Basic principles with the Sumerian Grammar 6

 

koot van wyk (DLitt et Phil; ThD)

Kyungpook National University

Sangju Campus

South Korea

Conjoint lecturer of Avondale College

Australia

11 August 2010

 

This is the 6th treatment of this topic. Sumerian is a dead language but had a living effect on society today. All the proliferations that we find in a structured society today were already present in the ancient Sumerian society. Dictionaries, contracts, yearly income balance sheets, trading in diversified goods, textiles, precious metals, all were already in place in those days. Sumerian texts are indicating that wild animals were brought to the Drehem market to be taken to the Nippur temple as sacrifices to the gods. Think of Classical Darwinianism for a moment: in 2048 BCE, wild animals [our ancestors according to the theory of evolution] were kidnapped and brought to be offered to gods at a temple. That is 4058 years ago. They obviously did not contemplate that man came from monkeys. And rightly so. Man was created by God, instantaneously, He spoke and it was. What you soon learn from Sumerian culture, is that the language is tapped into the metaphysical world since the sign for god regularly shows up. The societies were not socialistic as socialistic scholars are trying to squeeze out of texts. If there is a king [LUGAL] then the society is far from socialistic. And there were many lugals. A rulership with a socialistic program ad hoc here and there as the need demands, is a total different picture than a forced straight-jacket socialism mandatory with no exceptions and no time limits. So the study of Sumerian is well to consider.

 

Sumerian Verb system

When you talk about the Sumerian verbal system and the description thereof, you need to know that there are conflicting approaches in general linguistics whether languages should be seen as static or fluent, the first describing them with nominal aspects as the main focus and the fluent view, describing them with verbal or ergative jargon. The main philosophical question that serves as undercurrent in any famous linguist description is whether he/she views the basis of all linguistic description to turn around the noun as basis or the verb as basis. The issues are not new and can be found in over 200 years of linguistic descriptions.
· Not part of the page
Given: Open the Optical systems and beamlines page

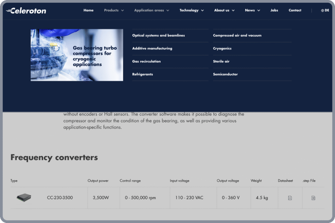Looking at the screenshot, I should pyautogui.click(x=158, y=35).
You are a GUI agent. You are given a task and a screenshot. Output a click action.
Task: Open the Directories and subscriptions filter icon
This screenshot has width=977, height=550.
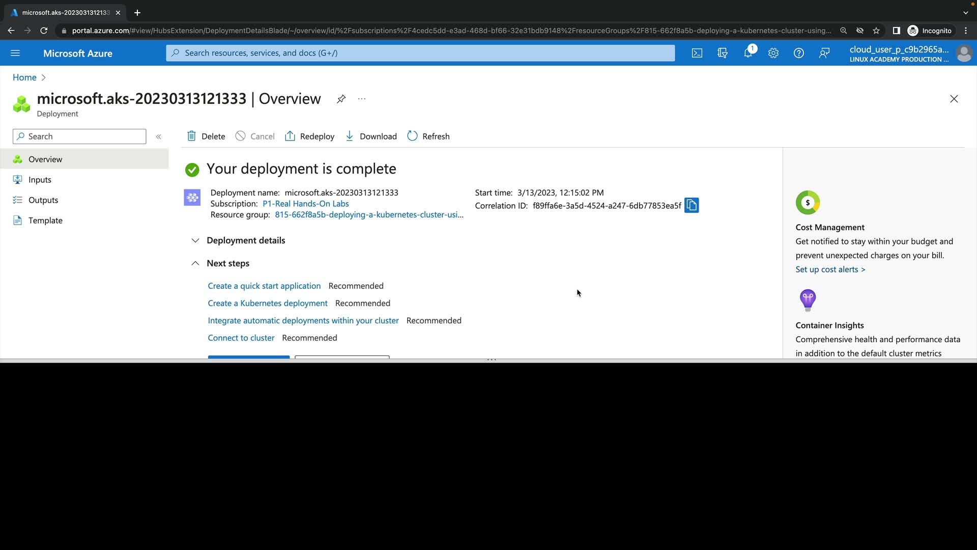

Daniel Foxvog views the basis of linguistic description of the Sumerian language as controlled by the ergative so that the subject is not something or someone coming into action and finish in a static position again (nominal approach) but is rather a "patient which experiences or undergoes a state, process or event versus an agent which causes that state [process] or event to happen" (Foxvog 2010: 61). He likes to see the two poles of discussion in Sumerian between ergative or absolutive whereas in English it is between nominative [subject] or accusatives [object].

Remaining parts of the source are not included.